Copy the following passage on Load Linked and Store Conditional instructions in multithread processors word for word, in full.

*** Opening of Selected excerpt ***

Then, when the first atomic operation is retried, this second
attempt by the first thread causes the atomic operation of the
second thread to fail. This mutual preemption could continue
indefinitely, preventing further execution of either thread. Thus,
in multithread processors it is customary to inhibit execution of
instructions by other threads between Load Link and associated
Store Conditional instructions of a first thread. However, this
approach can have a significant negative impact on total processing
throughput. There is therefore a need for improved systems and
methods of managing Load Linked and associated Store Conditional
instructions in multithread processors.
SUMMARY
[0009] The invention is directed to improved systems and methods of
performing load Linked and Store Conditional operations atomically
in a multithread processing environment. These systems and methods
reduce the need to halt the execution of other threads when a first
thread executes a Load Linked operation, and thus may significantly
improve system throughput.
[0010] Various embodiments of the invention include the use of
multiple flags to preserve the atomicity of Load Linked and Store
Conditional instructions executed in parallel by more than one
processing thread. For example, if two processing threads attempt
to execute store conditional instructions on the same memory
location a first of the operations is allowed to execute atomically
while the second may be delayed to preserve the atomicity of the
first. At least one of the Store Conditional instructions is
allowed to succeed and, therefore, live-lock is avoided.
[0011] Various embodiments of the invention include different data
structures including multiple flags configured for managing
atomicity of operations performed using the load linked and store
conditional instructions. These data structures may be embodied in
hardware and are used in a variety of methods as disclosed further
herein.

*** Close of Selected excerpt ***
*** Opening of Material provided ***

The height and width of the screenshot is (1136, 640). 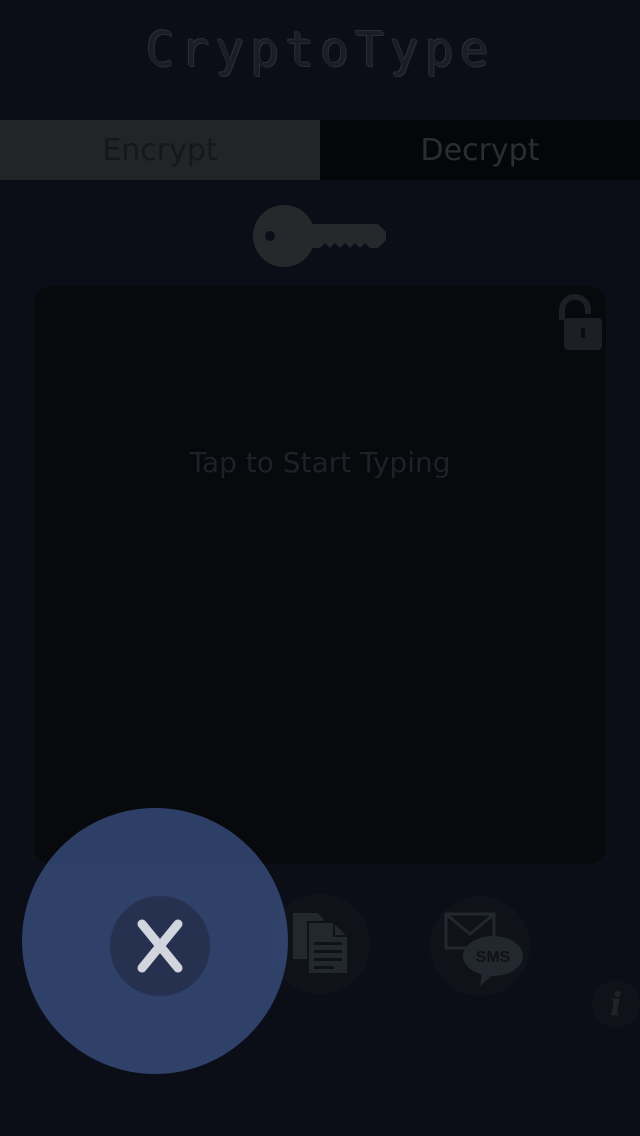 I want to click on unlocked-lock-icon, so click(x=576, y=321).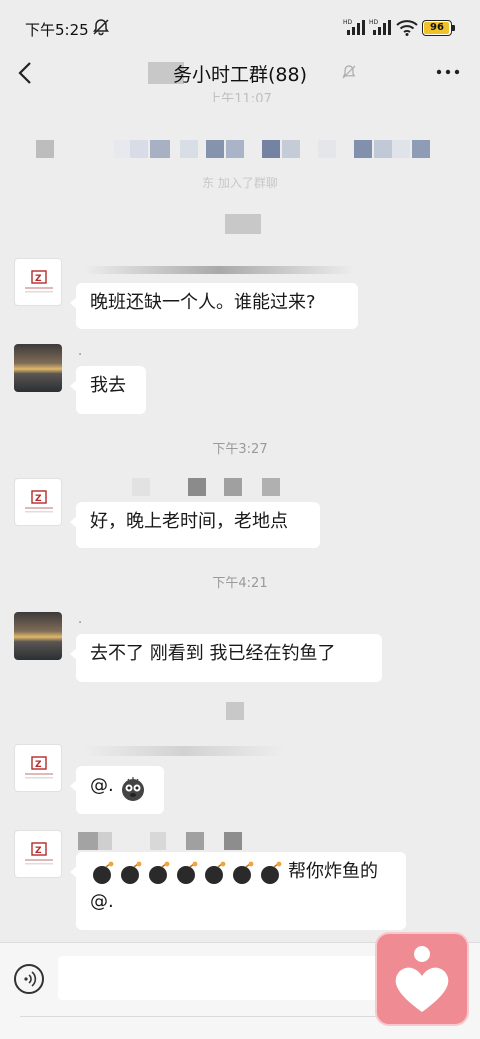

*** Close of Material provided ***

Response to this task:
Then, when the first atomic operation is retried, this second
attempt by the first thread causes the atomic operation of the
second thread to fail. This mutual preemption could continue
indefinitely, preventing further execution of either thread. Thus,
in multithread processors it is customary to inhibit execution of
instructions by other threads between Load Link and associated
Store Conditional instructions of a first thread. However, this
approach can have a significant negative impact on total processing
throughput. There is therefore a need for improved systems and
methods of managing Load Linked and associated Store Conditional
instructions in multithread processors.
SUMMARY
[0009] The invention is directed to improved systems and methods of
performing load Linked and Store Conditional operations atomically
in a multithread processing environment. These systems and methods
reduce the need to halt the execution of other threads when a first
thread executes a Load Linked operation, and thus may significantly
improve system throughput.
[0010] Various embodiments of the invention include the use of
multiple flags to preserve the atomicity of Load Linked and Store
Conditional instructions executed in parallel by more than one
processing thread. For example, if two processing threads attempt
to execute store conditional instructions on the same memory
location a first of the operations is allowed to execute atomically
while the second may be delayed to preserve the atomicity of the
first. At least one of the Store Conditional instructions is
allowed to succeed and, therefore, live-lock is avoided.
[0011] Various embodiments of the invention include different data
structures including multiple flags configured for managing
atomicity of operations performed using the load linked and store
conditional instructions. These data structures may be embodied in
hardware and are used in a variety of methods as disclosed further
herein.